"One of the marks of spiritual maturity is the quiet confidence that God is in control--without the need to understand why He does what He does." --Charles Swindoll
Wednesday, March 28, 2012
Transition
Sunday, March 18, 2012
Someone has a plan
It’s a good thing I was in Tokyo this week. I spent time with my brother and had a chance to serve his classmates. But I spent a lot of time alone taking care of myself. I slept in late. I spent time with my friends on Skype. I took long walks through parks and took a lot of time to sit and be with Jesus. I ate desserts and anything else I wanted, and Ryan obliged to a night of eating only desserts with me. I cried on the trains and in my bed and in the park, and it was okay. I know I’ll continue to grieve and mourn for a bit longer, but that this season won’t last forever.
I’m writing this sitting in Haneda airport, waiting to board my flight. I’m scared to go back to the village, back to being alone, back to isolation. But I know that God has me where I am for a reason. That the alone time will let me wrestle with the hard questions, the really hard questions.
It’s only 6 weeks before I’m back in LA. 6 weeks until I can see his parents and give them hugs. 6 weeks until Homeboy and I go visit him together. 6 weeks to let God minister to my heart.
There’s a peace that surpasses all understanding—and I get that. People keep telling me that. I think there’s a difference between peace and grief—and you can experience both at the same time. I cried myself to sleep last night because I missed my friend, but I fell asleep cradled in the arms of my Dad. In the midst of tears and heartache, He’s invited me to dance under the moonlight, to remind me to dance in the storm. There is peace in my heart though it is heavy with grief and sadness. There are questions I know won’t be answered until I get to heaven—Why him? Why now? Why like that?—but I know God is still who He says He is. When I get to heaven, those answers to those questions won’t even matter in the presence of His glory. I’ll fall flat on my face in worship, and nothing else will matter.

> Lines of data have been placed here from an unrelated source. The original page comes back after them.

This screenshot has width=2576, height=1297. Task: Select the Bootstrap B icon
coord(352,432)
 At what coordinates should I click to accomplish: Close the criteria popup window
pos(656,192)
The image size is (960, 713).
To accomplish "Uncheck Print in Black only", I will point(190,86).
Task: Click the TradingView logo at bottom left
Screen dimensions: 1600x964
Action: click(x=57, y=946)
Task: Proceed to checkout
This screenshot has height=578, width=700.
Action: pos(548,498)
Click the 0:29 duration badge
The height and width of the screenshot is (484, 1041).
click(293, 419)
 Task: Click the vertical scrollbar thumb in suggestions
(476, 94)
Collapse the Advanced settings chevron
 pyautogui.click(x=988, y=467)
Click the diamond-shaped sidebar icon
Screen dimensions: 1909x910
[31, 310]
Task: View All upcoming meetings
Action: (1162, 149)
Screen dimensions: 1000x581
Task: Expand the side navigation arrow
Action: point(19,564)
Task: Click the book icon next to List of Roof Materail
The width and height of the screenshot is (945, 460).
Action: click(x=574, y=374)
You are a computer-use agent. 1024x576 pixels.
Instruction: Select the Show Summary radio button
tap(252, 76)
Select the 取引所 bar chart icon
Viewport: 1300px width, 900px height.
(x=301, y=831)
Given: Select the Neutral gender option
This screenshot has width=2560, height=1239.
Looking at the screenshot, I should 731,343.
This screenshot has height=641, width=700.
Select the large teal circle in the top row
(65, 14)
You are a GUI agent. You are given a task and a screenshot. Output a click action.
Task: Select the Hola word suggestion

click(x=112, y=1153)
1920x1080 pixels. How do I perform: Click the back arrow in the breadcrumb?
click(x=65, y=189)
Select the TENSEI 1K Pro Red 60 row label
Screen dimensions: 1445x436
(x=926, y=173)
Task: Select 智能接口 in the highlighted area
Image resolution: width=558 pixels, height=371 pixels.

As much as those why questions plague my soul right now, I have to remind myself there’s a reason—His reason. He has a reason for all of this that I cannot comprehend because I can only see the 6 inches in front of me while He sees the whole picture. There’s comfort in knowing at least Someone knows what’s going on, that Someone has answers, Someone has a plan. That Someone is my Dad, and He loves me.
Sorry I couldn't come back home today. Although I would've cried uncontrollably, and you never liked it when I cried. It seems like everyone and their mom went, and they had nothing but good things to say about you. You were loved by many, and your life affected so many others. I hope with all my heart I'll see you again and we'll be on our faces before the throne of God worshiping Him together. I hope this isn't goodbye, just a see you later.
Friday, March 16, 2012
Hope, Progress, & Peace
Wednesday, March 14, 2012
Cut Short
Wednesday, March 7, 2012
Lessons in the snow field
Monday, March 5, 2012
Grace Moments
Today I had many…and by today, I mean before 8:30 this morning.
I rolled out of bed at 2am because it was cold…and rolling out of a warm bed at 2am because your face is cold is always a good idea. I crawled back in bed knowing the alarm would go off in 3.5 hours. It did. It always does. I hit snooze 3 times before I started telling God how much I wanted to stay in bed and skip work because I was tired and it was cold and the school was far. And then He said, “You didn’t have to wake up this morning. I let you though. I want you to experience today.” Grace moment.
I walked to work in -19c frigidness and my eyelashes froze as usual. The car was frozen and the office was chilly while I waited for the engine to heat. Off and on the road at 7:20 for a long day of teaching. I asked God to go before me on my long drive to school, to keep me alert and awake, and to get me there safely. And about a third of the way there, my car broke down. I called my boss who told me he’d be there ASAP but to wait in the car. If the engine isn’t on, the heater doesn’t work. I brought my thermos of hot coffee and my beanie in my work bag. Grace moment.
I watched numerous cars pass my blinking hazard lights on the farm back road. What to do to help pass the time. I laughed. Thank You, Jesus for warm coffee and my beanie and my Bible. We sat and shared a morning laugh and good conversation before my boss came. Grace moment.
My boss came, picked me up, drove me to school, and handed me a bag with three donuts. His wife was worried I didn’t eat breakfast because it was so early. He told me to eat them tomorrow or under my desk if I got hungry during the day. He said he’d pick me back up at 3pm. I felt like I was a little kid at school all over again. Of course, I’m late to get to school, and everyone is worried. They said I’m lucky my cell phone worked where my car broke down. I nodded. Grace moment.
God’s goodness is always there—it’s just a matter of perspective. It’s like a shadow—the absence of light from a certain perspective. And in the course of 3 hours, I saw God’s goodness in places I probably wouldn’t have. Grace for the moment. Grace in the moment. God is good, even when it’s cold, the car breaks down, and I’m late for work. Life is full of God's goodness…it’s just a matter of seeing the moments of grace.